Future Treatments

Roswell Park was founded in 1898 as the first research center in the world to focus exclusively on cancer. Through research we transform the future of cancer care and the lives of our patients.

Here are just a few of our projects aimed at helping our patients live longer, healthier lives.

Cellular Therapies

  • T lymphocytes, or T cells, can be highly effective in stimulating the immune system to destroy cancer cells. But T cells have a limited lifespan. Some of our research focuses on ways to keep the body’s supply of T cells alive and thriving to prevent cancer from recurring.
  • With a $12 million grant from the New York State Stem Cell Science Program (NYSTEM), we are investigating ways of using stem cells to eliminate ovarian cancer that has recurred (returned after treatment) and is resistant to chemotherapy.
  • In August 2017 we launched the world’s first clinical trial of an adoptive T-cell therapy that used a two-gene combination. In this clinical trial, which is still active, the patients’ T cells are armed with: 1) T-cell receptors (TCRs) that enable the T cells to hunt down and destroy tumor cells that produce the antigen NY-ESO-1; and 2) a second gene to block a protein called transforming growth factor-beta (TGF-beta), which the tumor produces to attack the T cells. We hope this “double whammy” will enable the T cells to kill the tumor cells without being harmed by TGF-beta.

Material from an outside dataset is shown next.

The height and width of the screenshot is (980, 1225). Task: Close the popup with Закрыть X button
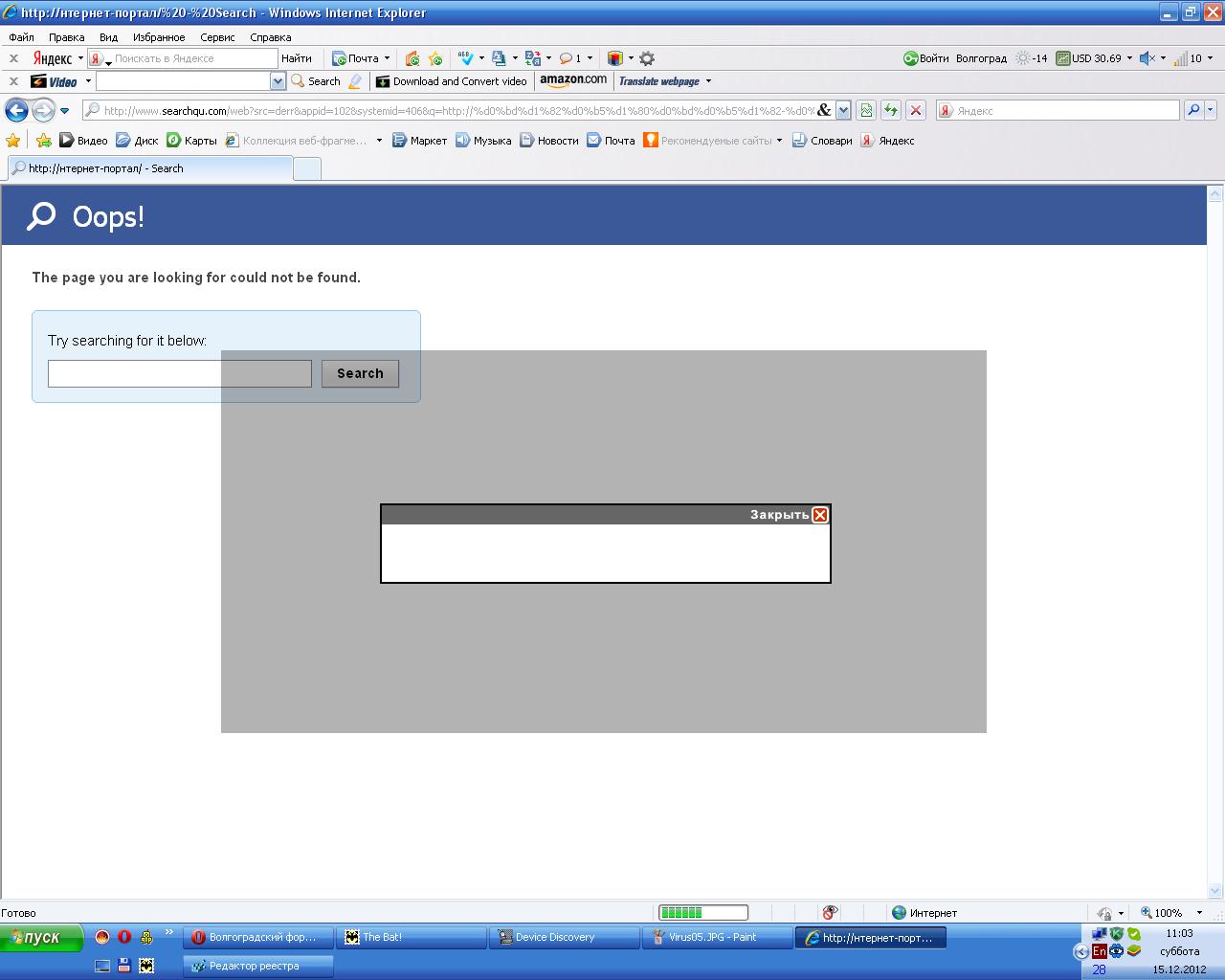point(820,515)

Blood and Marrow (Hematopoietic Stem Cell) Transplant

  • In the first study of its kind, Roswell Park researchers have identified rare genetic differences in patients and their unrelated donors that are linked to poorer survival rates. It’s hoped that this information will make allogeneic hematopoietic stem cell transplant an option for more patients who have unrelated donors, and lead to even better patient/donor matches and higher survival rates.
  • Research led by Philip McCarthy, MD, Director of Roswell Park’s Transplant and Cellular Therapy Center, demonstrated that multiple myeloma patients who received lenalidomide for maintenance therapy after autologous stem cell transplant survived significantly longer than those who did not receive lenalidomide.  As a result of this meta-analysis, the use of lenalidomide for post-transplant maintenance therapy is now standard of care.